And so it is a neat piece of geographic irony that a mere seventeen miles up the road in hyperliberal blue-state Austin is a store that is as nearly antithetical to Cabela’s as it is possible to be: Whole Foods Market, the glittering urban flagship of the company that is the largest retailer of organic and natural foods in the world. Though not as large as Cabela’s, at 80,000 square feet Whole Foods is huge by supermarket standards and houses its own full-scale bakery, a raw-food bar, nut-roasting stands, an unimaginably large inventory of oddly named cheeses, machines that allow you to make your own organic cashew and peanut butter, and row after row of vitamins and exotics such as flaxseed oil, Fruit Enzyme Mist, and Korean roasted salt.

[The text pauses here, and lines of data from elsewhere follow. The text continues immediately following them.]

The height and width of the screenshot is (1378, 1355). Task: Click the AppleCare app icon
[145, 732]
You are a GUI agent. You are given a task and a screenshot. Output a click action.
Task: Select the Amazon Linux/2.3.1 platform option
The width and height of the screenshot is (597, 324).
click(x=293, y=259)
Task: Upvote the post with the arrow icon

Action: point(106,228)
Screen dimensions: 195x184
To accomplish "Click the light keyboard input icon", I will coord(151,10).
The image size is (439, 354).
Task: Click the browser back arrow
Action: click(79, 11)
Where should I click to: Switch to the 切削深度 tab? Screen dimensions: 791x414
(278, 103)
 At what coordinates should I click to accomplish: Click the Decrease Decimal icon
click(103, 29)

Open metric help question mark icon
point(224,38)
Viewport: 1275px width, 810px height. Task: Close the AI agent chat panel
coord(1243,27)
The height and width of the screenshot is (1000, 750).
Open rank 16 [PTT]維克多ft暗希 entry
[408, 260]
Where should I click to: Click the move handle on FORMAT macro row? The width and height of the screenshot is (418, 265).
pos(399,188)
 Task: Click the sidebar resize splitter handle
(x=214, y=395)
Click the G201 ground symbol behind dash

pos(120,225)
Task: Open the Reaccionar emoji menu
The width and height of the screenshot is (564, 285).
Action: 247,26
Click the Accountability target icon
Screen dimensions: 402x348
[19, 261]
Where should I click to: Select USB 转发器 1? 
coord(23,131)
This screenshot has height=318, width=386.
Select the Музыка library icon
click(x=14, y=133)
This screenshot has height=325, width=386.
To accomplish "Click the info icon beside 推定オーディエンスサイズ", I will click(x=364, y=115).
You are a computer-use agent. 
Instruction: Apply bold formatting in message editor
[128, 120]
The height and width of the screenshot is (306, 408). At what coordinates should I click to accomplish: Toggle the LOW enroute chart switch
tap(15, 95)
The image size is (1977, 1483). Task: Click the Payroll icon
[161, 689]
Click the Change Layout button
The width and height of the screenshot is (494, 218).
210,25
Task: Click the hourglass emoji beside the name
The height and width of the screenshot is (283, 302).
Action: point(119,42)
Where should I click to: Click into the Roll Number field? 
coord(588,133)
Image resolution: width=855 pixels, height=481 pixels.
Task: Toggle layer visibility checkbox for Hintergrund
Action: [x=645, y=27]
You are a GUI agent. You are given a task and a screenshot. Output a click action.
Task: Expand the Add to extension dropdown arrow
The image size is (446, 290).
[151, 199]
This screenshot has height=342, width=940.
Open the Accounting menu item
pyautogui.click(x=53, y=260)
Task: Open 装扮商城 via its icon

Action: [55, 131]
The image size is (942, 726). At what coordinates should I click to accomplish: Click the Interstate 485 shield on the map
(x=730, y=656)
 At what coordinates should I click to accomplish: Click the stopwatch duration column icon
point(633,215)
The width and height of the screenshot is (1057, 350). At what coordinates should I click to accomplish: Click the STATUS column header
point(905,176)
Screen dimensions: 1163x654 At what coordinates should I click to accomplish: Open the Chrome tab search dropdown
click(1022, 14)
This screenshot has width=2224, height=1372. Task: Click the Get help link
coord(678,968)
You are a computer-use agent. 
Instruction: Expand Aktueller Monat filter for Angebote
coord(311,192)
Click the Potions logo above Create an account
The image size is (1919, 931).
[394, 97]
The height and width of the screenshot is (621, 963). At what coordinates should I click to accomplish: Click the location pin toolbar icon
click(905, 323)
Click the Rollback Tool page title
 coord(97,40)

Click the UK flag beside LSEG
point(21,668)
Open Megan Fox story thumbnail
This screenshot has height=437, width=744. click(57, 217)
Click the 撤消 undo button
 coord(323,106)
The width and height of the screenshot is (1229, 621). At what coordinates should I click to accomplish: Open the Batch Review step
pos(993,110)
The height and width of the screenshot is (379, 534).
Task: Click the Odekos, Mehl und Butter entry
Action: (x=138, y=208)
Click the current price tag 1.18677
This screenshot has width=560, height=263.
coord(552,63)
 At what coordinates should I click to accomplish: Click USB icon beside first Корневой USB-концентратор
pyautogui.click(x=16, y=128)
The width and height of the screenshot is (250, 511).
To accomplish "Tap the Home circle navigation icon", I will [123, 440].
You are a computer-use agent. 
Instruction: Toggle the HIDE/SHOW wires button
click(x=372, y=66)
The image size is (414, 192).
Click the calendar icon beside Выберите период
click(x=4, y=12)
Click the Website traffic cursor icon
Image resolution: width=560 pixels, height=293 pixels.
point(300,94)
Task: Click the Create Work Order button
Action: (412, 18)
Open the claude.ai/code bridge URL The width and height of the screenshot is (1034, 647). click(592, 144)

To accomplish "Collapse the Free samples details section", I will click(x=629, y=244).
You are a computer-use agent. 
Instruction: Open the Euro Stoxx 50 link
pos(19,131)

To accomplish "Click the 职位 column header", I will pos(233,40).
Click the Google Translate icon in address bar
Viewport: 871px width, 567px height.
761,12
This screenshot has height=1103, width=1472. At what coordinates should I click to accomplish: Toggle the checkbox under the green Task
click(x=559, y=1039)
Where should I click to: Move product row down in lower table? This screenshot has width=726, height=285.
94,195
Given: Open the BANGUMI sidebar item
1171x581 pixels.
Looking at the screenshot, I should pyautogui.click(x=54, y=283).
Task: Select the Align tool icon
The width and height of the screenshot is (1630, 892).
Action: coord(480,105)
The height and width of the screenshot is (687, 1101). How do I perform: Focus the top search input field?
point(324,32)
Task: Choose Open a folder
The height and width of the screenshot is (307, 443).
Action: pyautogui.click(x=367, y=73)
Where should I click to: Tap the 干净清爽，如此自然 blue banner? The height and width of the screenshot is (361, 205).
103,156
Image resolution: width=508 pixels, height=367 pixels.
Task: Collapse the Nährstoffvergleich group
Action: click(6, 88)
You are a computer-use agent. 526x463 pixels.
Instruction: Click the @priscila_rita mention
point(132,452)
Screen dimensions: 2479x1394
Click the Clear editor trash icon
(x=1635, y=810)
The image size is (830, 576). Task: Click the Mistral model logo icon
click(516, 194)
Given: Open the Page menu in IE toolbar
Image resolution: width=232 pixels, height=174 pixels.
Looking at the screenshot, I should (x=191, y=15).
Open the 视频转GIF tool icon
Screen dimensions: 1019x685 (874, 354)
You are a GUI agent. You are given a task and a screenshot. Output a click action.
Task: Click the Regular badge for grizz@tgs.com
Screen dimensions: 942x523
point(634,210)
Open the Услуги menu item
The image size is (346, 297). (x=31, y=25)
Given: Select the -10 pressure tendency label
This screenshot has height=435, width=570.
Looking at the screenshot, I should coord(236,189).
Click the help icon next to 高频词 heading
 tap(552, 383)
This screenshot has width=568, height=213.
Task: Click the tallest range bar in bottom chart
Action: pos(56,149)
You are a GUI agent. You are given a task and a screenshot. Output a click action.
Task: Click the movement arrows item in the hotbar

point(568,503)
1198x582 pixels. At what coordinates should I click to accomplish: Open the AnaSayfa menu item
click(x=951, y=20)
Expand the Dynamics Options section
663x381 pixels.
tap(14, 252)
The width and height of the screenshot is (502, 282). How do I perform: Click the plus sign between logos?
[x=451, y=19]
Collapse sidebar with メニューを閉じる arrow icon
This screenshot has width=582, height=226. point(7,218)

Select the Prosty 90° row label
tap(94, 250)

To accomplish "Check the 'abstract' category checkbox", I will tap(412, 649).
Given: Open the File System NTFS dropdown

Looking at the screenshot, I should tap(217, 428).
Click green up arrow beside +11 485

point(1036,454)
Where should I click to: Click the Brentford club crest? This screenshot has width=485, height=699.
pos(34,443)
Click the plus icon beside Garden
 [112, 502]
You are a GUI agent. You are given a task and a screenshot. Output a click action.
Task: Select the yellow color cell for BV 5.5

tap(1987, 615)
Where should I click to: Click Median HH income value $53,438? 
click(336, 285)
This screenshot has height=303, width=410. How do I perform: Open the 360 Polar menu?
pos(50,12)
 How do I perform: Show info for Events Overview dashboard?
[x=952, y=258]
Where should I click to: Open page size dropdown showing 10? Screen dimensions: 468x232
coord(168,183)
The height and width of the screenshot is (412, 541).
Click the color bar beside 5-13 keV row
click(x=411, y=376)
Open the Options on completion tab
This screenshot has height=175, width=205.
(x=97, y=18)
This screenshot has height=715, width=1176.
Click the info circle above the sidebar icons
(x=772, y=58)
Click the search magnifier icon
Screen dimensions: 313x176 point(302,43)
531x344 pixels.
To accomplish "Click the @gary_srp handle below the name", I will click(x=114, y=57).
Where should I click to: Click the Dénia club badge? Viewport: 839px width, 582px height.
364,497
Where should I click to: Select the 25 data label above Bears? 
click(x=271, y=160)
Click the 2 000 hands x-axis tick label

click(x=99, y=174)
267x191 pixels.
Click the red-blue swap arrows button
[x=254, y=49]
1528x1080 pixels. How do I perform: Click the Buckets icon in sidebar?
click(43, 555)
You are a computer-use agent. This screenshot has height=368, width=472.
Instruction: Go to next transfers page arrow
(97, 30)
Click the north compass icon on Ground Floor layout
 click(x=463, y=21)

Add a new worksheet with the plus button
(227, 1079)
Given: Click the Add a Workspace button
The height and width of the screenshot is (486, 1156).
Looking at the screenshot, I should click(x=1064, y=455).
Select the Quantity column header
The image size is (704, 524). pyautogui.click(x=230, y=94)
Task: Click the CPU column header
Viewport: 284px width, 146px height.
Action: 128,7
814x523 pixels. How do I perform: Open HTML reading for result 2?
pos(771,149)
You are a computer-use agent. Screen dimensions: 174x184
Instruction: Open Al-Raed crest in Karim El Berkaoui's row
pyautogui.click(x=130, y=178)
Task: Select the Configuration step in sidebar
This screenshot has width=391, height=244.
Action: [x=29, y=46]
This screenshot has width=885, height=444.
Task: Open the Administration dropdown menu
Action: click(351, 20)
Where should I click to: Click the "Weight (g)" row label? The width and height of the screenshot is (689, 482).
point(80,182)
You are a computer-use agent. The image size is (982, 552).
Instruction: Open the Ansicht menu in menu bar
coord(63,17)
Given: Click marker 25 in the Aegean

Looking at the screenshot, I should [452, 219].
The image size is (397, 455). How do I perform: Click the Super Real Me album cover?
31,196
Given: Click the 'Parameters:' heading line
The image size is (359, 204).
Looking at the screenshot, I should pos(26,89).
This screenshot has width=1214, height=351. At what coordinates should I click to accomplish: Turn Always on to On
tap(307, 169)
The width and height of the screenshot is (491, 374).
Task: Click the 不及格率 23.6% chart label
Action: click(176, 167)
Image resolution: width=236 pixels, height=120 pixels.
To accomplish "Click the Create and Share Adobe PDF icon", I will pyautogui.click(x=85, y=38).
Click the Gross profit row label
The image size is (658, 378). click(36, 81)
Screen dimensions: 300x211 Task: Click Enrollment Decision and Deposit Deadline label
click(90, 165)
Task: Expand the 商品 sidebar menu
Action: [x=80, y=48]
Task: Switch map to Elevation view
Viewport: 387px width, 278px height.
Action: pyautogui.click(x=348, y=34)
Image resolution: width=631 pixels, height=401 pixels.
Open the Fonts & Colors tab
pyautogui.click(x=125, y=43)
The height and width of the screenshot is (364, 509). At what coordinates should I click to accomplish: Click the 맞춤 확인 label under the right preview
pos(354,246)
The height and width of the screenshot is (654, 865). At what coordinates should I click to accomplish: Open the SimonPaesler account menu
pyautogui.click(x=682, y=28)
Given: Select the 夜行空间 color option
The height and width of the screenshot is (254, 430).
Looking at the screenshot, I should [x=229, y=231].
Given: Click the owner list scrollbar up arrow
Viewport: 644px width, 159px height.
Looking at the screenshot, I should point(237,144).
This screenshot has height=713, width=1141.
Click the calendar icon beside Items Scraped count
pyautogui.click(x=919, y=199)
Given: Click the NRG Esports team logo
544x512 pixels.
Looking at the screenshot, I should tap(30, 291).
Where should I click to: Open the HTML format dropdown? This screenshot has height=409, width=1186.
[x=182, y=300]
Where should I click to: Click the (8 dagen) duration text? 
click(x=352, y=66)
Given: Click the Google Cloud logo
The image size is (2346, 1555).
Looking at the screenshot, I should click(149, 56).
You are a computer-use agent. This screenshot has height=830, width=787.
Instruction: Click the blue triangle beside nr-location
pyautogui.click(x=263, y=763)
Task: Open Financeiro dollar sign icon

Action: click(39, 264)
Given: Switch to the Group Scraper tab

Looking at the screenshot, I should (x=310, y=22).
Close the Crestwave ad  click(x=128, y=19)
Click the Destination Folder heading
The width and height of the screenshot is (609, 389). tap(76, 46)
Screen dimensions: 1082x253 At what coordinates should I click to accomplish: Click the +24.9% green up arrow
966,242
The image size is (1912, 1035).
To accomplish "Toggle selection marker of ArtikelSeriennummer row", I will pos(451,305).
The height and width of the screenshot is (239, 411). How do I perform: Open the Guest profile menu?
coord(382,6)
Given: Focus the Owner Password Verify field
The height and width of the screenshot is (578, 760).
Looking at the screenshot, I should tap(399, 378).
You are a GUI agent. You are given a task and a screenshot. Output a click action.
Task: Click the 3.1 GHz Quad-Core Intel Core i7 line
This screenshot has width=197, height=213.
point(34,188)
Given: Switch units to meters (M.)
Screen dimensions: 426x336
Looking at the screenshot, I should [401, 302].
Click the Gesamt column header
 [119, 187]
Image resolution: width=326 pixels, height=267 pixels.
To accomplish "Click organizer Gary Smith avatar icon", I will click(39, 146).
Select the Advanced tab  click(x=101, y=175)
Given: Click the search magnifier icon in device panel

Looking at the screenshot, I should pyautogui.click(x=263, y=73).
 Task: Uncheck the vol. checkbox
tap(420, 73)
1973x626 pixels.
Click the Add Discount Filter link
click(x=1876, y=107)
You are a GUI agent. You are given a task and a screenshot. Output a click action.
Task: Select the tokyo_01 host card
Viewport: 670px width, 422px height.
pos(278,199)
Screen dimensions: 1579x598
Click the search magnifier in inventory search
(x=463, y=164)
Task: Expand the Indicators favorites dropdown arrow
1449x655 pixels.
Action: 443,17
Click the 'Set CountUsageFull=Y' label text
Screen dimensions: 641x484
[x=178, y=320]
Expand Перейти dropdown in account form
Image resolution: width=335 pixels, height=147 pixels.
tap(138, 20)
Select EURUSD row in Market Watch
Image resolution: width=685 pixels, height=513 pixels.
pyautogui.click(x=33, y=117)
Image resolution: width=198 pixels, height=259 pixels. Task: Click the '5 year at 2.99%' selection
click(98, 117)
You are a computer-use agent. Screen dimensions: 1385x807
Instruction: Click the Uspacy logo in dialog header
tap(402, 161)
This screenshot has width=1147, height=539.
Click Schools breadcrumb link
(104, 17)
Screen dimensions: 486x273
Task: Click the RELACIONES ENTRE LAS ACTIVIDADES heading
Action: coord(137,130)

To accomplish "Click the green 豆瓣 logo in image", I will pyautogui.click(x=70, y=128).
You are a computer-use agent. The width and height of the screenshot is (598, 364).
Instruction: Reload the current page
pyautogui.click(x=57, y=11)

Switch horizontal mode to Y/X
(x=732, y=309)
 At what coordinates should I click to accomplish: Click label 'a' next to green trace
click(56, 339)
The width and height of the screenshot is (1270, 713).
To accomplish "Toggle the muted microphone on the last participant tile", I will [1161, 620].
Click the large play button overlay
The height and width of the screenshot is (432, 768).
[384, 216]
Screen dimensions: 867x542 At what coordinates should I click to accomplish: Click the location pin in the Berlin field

The differences between the two stores, which opened in 2005 within four months of each other, are almost humorously stark. Cabela’s sells infant playsuits and diaper covers in camouflage styles; Whole Foods sells organic-cotton infant clothes with the words “Earth Goddess” and “Awareness Generation” printed on them. Cabela’s offers classes on winches, scent secrets, and shotgun reloading; at Whole Foods you can learn about aromatherapy, herbs, and iridology. At Cabela’s you can buy magazines like Field & Stream and Petersen’s 4 Wheel & Off-Road; at Whole Foods you can buy Mother Jones and Buddhadharma, a magazine for Buddhists. At Cabela’s you learn how to kill things with maximum efficiency; at Whole Foods you are told to what lengths the store goes to ensure that the animals whose meat it sells had decent, comfortable lives, complete with bedtime stories and tummy rubs, before they were slaughtered. And so on.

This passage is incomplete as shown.